All treatment decisions involve the tacit decision to treat or to withhold treatment. Although often not expressed, the “not to treat” side of the analysis of risks versus benefits is quite important and should be explored in patients with GID and its variants (Brown et al. 1988a). The availability of somatic treatments as accepted interventions for the overall management of GID raises a number of bioethical issues for some psychiatrists. The medical literature rarely is as rife with affect as when this issue is discussed by those who oppose the application of surgical treatments as part of the treatment plan for gender transmutation:
This passing fad for what is miscalled “transsexualism” has led to the most tragic betrayal of human expectation in which medicine and modern endocrinology and surgery have been engaged. (Kubie 1974, p. 350)

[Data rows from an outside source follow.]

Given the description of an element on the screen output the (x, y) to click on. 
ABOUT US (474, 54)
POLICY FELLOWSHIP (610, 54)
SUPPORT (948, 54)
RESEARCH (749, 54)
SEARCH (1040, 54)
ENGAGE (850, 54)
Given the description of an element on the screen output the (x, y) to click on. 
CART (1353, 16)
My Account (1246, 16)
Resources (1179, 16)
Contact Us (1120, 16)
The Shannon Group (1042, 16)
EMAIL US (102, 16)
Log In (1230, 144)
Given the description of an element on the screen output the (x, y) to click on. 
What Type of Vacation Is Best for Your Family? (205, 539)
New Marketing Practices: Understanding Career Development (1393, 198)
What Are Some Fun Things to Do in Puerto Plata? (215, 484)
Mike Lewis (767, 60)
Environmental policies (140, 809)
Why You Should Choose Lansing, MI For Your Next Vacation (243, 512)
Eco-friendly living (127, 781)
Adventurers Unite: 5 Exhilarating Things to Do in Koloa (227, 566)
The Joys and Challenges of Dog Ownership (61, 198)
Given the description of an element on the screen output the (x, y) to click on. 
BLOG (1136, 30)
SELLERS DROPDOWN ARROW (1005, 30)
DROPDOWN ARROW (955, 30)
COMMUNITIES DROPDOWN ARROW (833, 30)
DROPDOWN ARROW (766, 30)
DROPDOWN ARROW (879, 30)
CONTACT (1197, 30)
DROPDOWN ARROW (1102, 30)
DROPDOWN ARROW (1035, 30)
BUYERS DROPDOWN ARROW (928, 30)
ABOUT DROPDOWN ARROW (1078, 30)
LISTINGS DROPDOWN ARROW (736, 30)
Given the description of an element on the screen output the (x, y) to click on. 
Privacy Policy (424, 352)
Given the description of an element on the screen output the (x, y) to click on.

As recently as 1998, one psychiatrist discussed her countertransference difficulties in using the proper pronouns to refer to a patient with GID who had already undergone “vaginoplasty as a young man and had since been living as a woman” (Quinodoz 1998, p. 95). Clearly, empathic contact with a patient is highly unlikely if the therapist refers to a person legally and anatomically female as “he.” The importance of using appropriate pronouns has been emphasized elsewhere (Brown 1990a).
Psychiatrists’ responses to requests for treatment from those with GID range from the nearly cavalier referral for hormones and sex reassignment surgery to an inflexible reticence to entertain any such referrals, erecting the defensive facades of “do no harm” and “never deliberately remove a healthy organ.” The latter tack is exemplified by Kavanaugh and Volkan’s (1978-1979) pejorative description of SRS as “a new type of psychosurgery.” Psychoanalytic theory often refers to one’s “highly prized sexual organs” (Brenner 1974) and the cathexis of libidinal energy. A man who pleads for castration and amputation of his penis may arouse, on an unconscious level, significant anxiety in male psychiatrists. The capacity to fully empathize with severely gender-dysphoric patients may be rarely, if ever, found in non-gender-dysphoric individuals, setting the stage for empathic failures in treatment and in referral decisions. A surgeon known to be sympathetic to the plight of those with GID was quoted as saying: “Our big problem is to differentiate the dissatisfied old homosexuals who just want a new thrill from the true transsexuals” (Glenn 1979, p. 130).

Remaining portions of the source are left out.